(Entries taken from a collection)
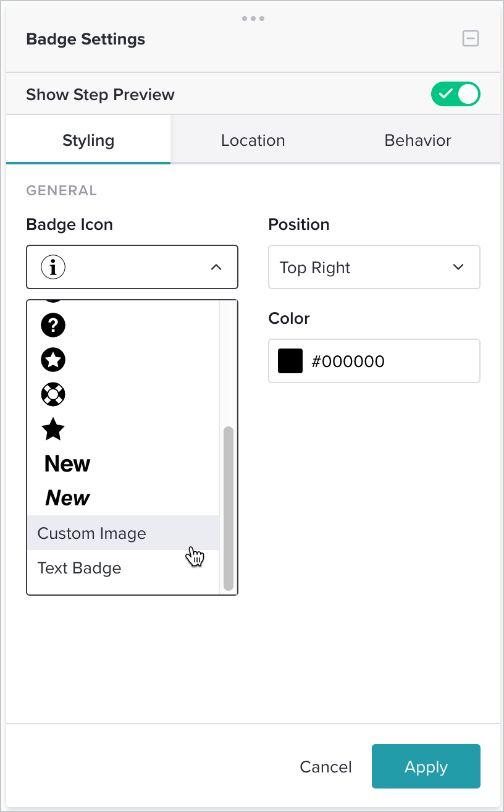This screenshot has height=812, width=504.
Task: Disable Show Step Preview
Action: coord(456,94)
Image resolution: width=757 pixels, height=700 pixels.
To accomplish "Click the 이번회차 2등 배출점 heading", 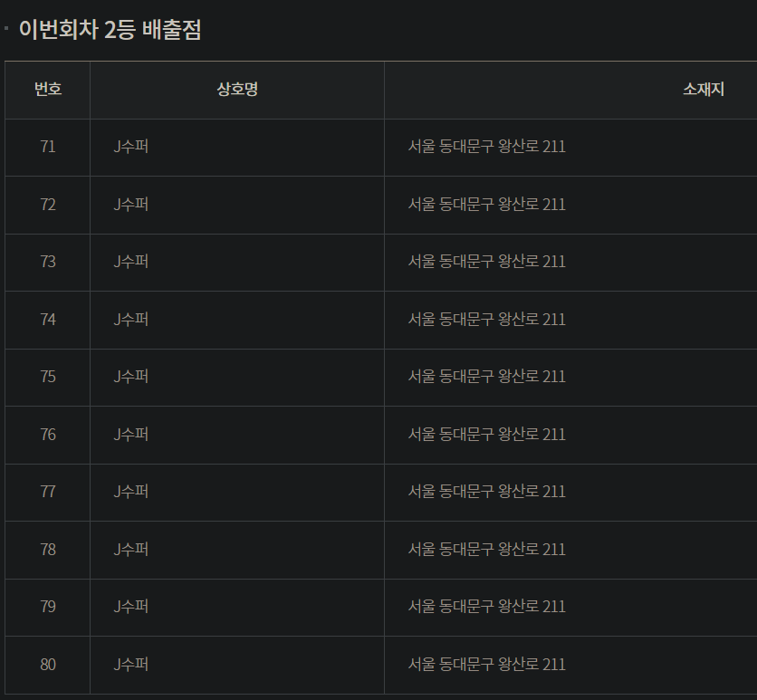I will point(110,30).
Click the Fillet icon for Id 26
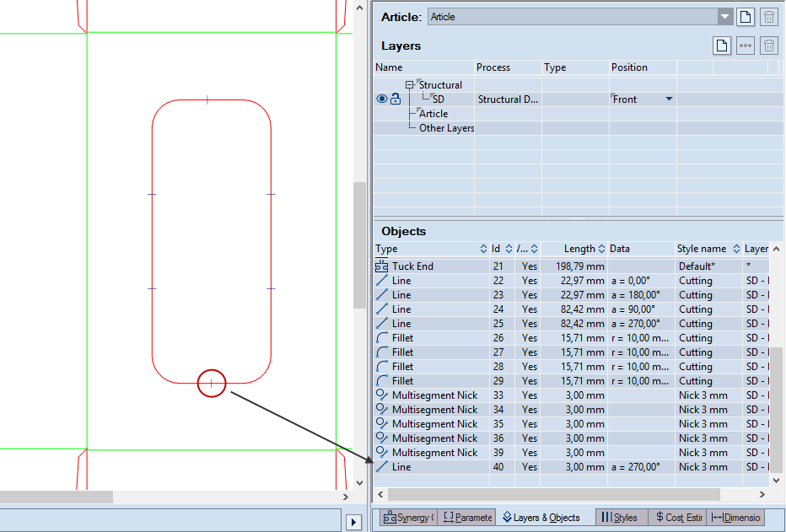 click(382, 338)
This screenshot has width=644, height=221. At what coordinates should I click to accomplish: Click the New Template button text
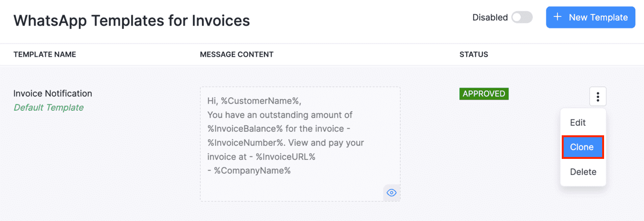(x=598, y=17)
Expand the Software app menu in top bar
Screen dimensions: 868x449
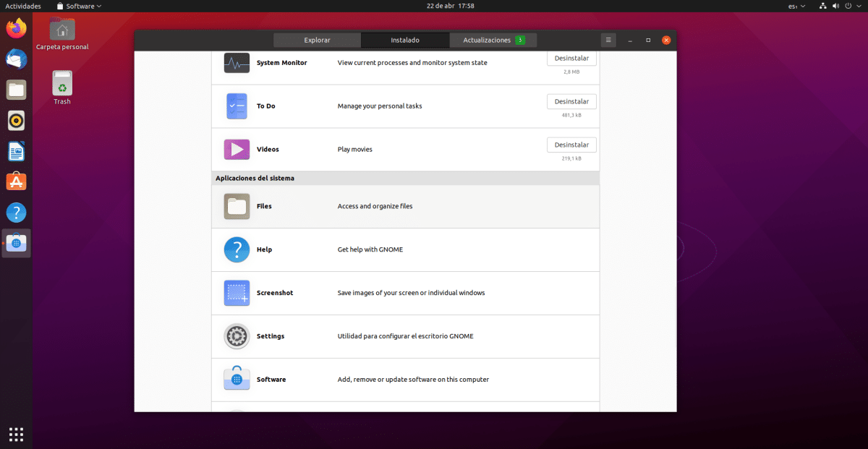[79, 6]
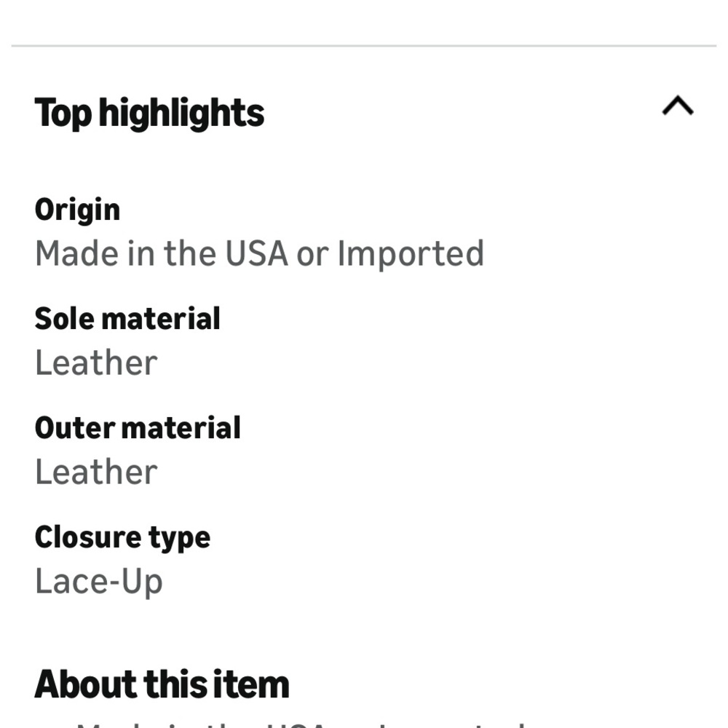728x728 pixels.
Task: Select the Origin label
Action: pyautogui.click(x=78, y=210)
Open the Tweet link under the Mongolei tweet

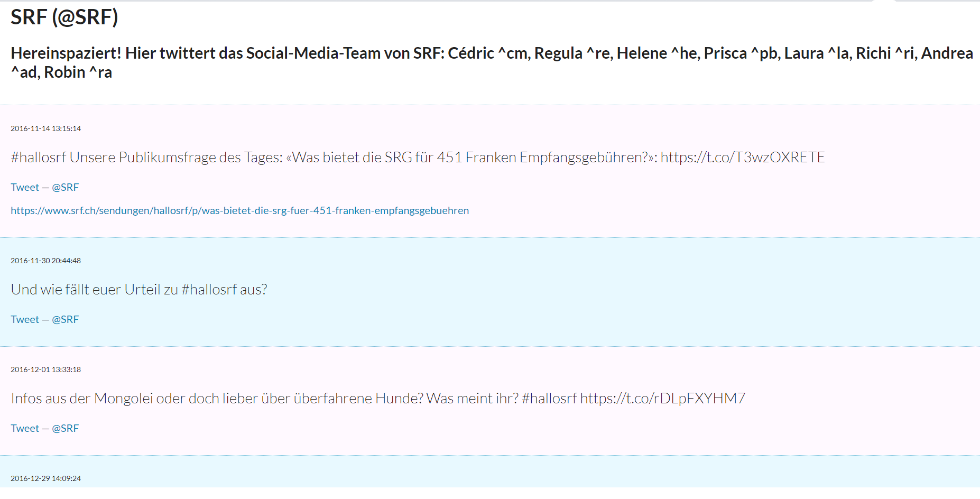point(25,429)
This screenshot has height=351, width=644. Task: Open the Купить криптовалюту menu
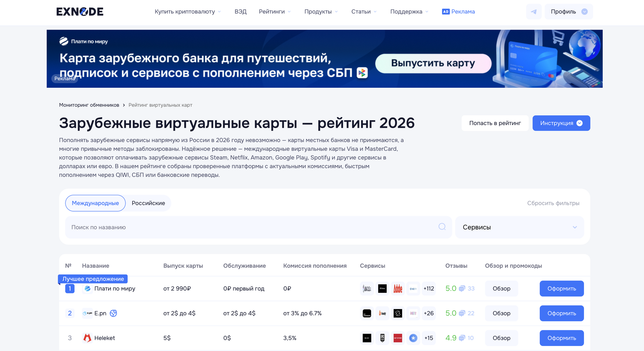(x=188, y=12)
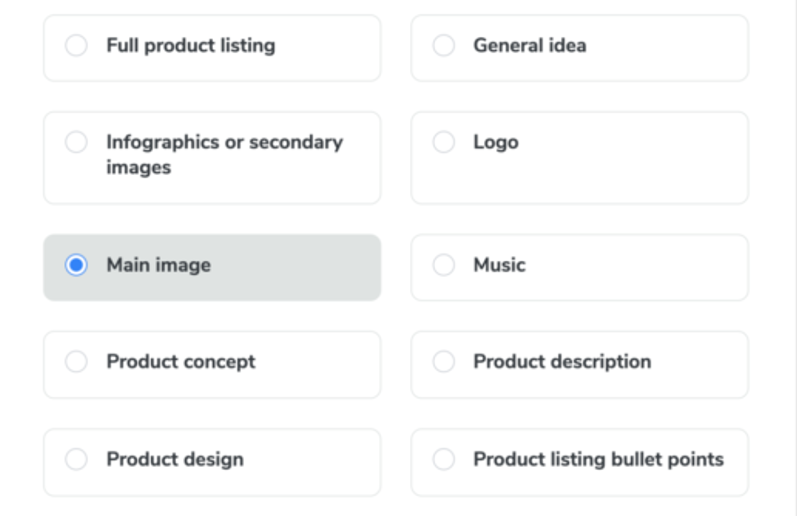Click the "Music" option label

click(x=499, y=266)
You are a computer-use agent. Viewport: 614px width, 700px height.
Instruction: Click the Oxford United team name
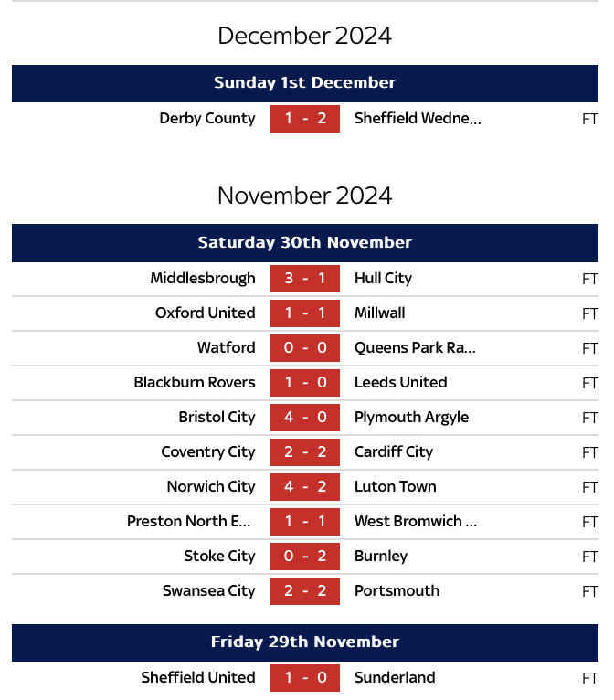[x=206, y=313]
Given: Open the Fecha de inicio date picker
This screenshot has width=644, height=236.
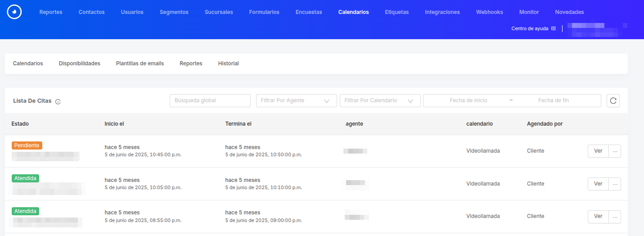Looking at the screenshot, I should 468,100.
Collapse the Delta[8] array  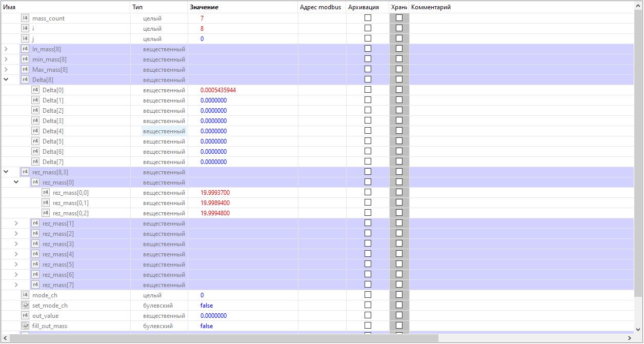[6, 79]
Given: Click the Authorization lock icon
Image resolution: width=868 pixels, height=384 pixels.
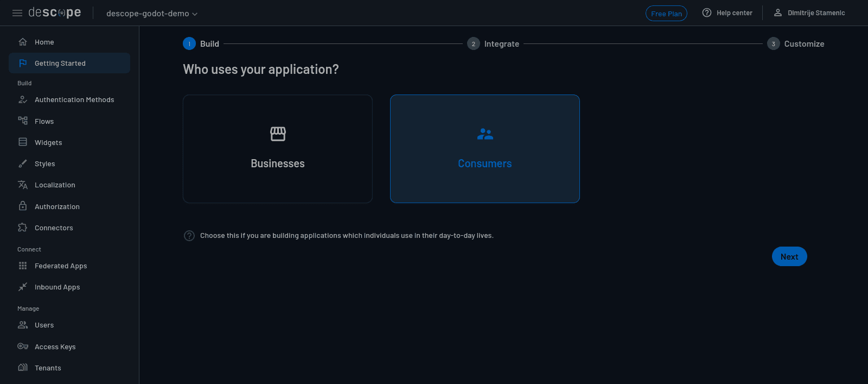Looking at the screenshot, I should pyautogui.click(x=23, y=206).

What you need to do:
The lines you need are those containing "Given"; find them in the records and copy them.

Answer section:
Given: Open the Fecha de inicio date picker
Given: Click the Authorization lock icon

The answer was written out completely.